2. The "cartridge" consists of that hex nut thingy and the "spindle" inside it that you turn with the faucet handle. Consequently, that hex nut thingy has both an exterior male thread (by which you screw the cartridge into the faucet body) and an internal female thread by which the spindle moves forward and back (when turned with the faucet knob) so that it controls the flow of water out of the tub spout.
KOK is right that you need to replace that cartridge (aka: "hex nut") by turning it counter clockwise, just like a light bulb. However, it'd be best to:
A) shut off the water to the faucet, then
B) open the faucet a turn or two with the handle you've removed, and THEN
C) turn that hex nut counter clockwise.
The reason why you want to open the faucet before turning the hex nut is because of the fact that it has both an exterior male thread and an interior female thread. Those two threads have a different "pitch" and so they each want that hex nut thingy to move a different distance as you turn it, and that will cause the hex nut thingy to "jam" or "bind" as soon as you start to turn it (if you don't open the faucet first).

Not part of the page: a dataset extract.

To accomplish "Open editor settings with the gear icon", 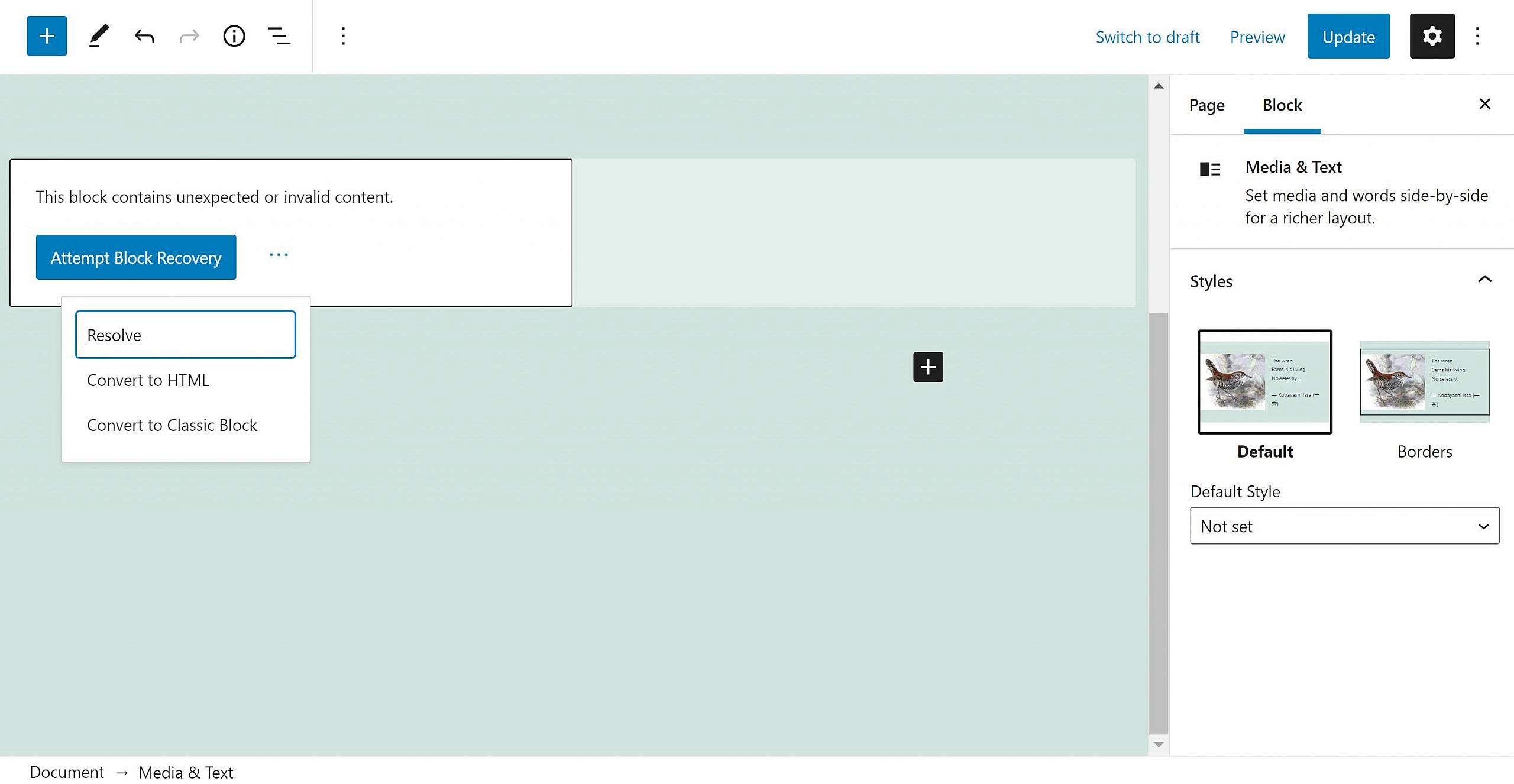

You might expect that shouldn't be a problem since the spindle inside the hex nut should turn with the hex nut, and it would if you open the faucet first. But, right now the washer at the opposite end of that spindle is pressed tightly against the seat inside the faucet, and friction between the rubber washer and the seat will prevent the spindle from turning with the hex nut thingy. So, when you try to turn the hex nut, it wants to back out one distance according to the male threads on it's outside, and a different distance according to the female threads on it's inside, and that causes it to just jam up. (and using more penetrating oil on it won't help at all because that's not what the problem is).
So, open the faucet a turn or two before you try to turn that hex nut, and do the same if that hex nut start to jam when you're unscrewing it.
3. I think you should look on the covers and knobs you've removed to see if you can find the name of the manufacturer of your faucet. That's what the guy at the hardware store is going to want to know in order to give you the correct replacement cartridge. However, if you don't know what kind of tub faucet you have, I'd suggest going to:
Kissler & Co. Inc. - Value, Selection, Service since 1923
and downloading their "Faucet Parts" catalogue and looking through the cartridges in there to see which one(s) looks like yours, and then confirm you can buy those same cartridges from your local hardware store or home center.